--- Recorded information Enclosed Below ---

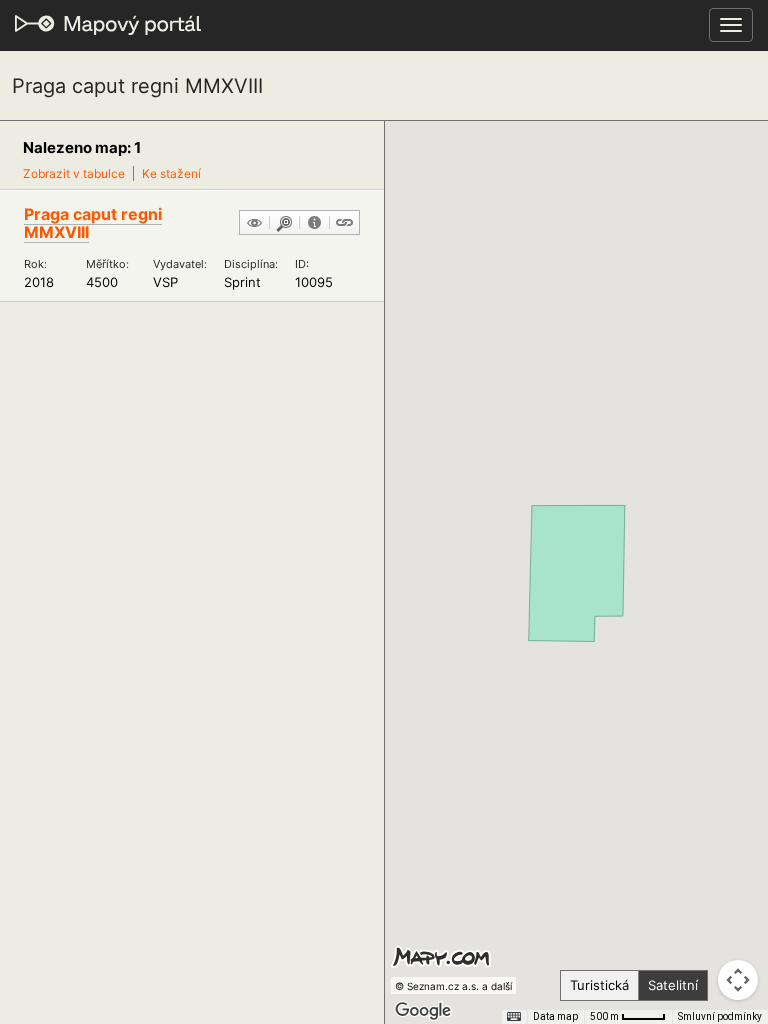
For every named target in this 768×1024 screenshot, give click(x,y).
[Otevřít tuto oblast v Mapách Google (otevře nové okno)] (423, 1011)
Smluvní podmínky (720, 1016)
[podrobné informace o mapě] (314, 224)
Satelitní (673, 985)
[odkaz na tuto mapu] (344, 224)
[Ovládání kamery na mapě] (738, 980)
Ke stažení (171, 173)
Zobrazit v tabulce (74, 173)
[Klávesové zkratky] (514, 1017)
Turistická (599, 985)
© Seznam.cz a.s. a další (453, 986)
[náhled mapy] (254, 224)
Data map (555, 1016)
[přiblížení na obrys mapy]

--- End of Enclosed Recorded information ---

**About this task:**
Give all of the material again, exactly, apart from the pictures.

**Solution below:**
For every named target in this 768×1024 screenshot, give click(x,y).
[Otevřít tuto oblast v Mapách Google (otevře nové okno)] (423, 1011)
Smluvní podmínky (720, 1016)
[podrobné informace o mapě] (314, 224)
Satelitní (673, 985)
[odkaz na tuto mapu] (344, 224)
[Ovládání kamery na mapě] (738, 980)
Ke stažení (171, 173)
Zobrazit v tabulce (74, 173)
[Klávesové zkratky] (514, 1017)
Turistická (599, 985)
© Seznam.cz a.s. a další (453, 986)
[náhled mapy] (254, 224)
Data map (555, 1016)
[přiblížení na obrys mapy]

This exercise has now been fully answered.